Towards Training-Free Open-World Classification with 3D Generative Models
Xinzhe Xia, Weiguang Zhao, Yuyao Yan, Guanyu Yang, Rui Zhang, Kaizhu Huang, Xi Yang
TL;DR
This work tackles 3D open-world classification with open-category and open-pose challenges by proposing a training-free framework that leverages 3D generative priors to synthesize rotation-invariant anchor samples. A rotation-invariant 3D encoder, combined with LLM-derived category descriptions and diffusion-based 3D generation, forms a lightweight, retraining-free classifier whose predictions rely on cosine similarity to anchor prototypes.
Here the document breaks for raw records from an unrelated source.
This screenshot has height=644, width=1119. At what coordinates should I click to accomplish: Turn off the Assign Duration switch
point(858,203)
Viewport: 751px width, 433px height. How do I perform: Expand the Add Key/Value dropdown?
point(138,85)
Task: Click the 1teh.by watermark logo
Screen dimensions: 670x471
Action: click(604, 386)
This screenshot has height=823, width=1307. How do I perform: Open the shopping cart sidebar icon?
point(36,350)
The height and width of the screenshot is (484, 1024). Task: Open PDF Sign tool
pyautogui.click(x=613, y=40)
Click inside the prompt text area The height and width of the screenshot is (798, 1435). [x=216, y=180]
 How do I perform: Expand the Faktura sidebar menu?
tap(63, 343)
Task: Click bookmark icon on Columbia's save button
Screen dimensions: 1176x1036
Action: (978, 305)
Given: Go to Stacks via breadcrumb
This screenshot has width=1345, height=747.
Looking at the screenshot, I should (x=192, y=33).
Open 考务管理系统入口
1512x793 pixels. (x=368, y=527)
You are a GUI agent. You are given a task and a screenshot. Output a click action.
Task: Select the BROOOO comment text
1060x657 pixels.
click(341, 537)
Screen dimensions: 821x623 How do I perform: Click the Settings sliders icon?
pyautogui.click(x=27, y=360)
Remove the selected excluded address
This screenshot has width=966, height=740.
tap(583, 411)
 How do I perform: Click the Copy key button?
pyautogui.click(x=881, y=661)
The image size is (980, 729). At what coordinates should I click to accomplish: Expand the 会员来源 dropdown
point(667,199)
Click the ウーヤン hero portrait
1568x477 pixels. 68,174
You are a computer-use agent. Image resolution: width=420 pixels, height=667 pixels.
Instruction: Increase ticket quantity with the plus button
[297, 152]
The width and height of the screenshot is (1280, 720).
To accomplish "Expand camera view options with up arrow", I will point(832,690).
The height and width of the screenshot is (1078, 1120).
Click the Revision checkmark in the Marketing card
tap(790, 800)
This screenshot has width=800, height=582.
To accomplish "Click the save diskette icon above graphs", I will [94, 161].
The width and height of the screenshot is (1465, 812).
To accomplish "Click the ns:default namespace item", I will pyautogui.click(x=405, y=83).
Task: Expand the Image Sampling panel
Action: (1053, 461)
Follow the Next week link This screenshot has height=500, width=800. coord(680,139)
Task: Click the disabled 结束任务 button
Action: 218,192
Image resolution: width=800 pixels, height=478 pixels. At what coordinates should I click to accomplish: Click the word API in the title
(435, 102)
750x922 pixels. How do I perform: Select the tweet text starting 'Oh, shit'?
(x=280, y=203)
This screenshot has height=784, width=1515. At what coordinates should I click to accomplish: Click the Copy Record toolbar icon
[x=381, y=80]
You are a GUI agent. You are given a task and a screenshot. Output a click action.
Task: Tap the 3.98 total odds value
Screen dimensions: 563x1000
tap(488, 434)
The approach delivers state-of-the-art improvements on ModelNet10 and McGill, demonstrates robustness to pose variation, and analyzes how anchor quantity, generative models, and representation backbones influence performance. It also explores the role of LLM prompts in generating category descriptions, highlighting both potential gains and challenges in prompt reliability and prompt-based diversity.
Abstract
3D open-world classification is a challenging yet essential task in dynamic and unstructured real-world scenarios, requiring both open-category and open-pose recognition. To address these challenges, recent wisdom often takes sophisticated 2D pre-trained models to provide enriched and stable representations. However, these methods largely rely on how 3D objects can be projected into 2D space, which is unfortunately not well solved, and thus significantly limits their performance. Unlike these present efforts, in this paper we make a pioneering exploration of 3D generative models for 3D open-world classification. Drawing on abundant prior knowledge from 3D generative models, we additionally craft a rotation-invariant feature extractor. This innovative synergy endows our pipeline with the advantages of being training-free, open-category, and pose-invariant, thus well suited to 3D open-world classification. Extensive experiments on benchmark datasets demonstrate the potential of generative models in 3D open-world classification, achieving state-of-the-art performance on ModelNet10 and McGill with 32.0% and 8.7% overall accuracy improvement, respectively.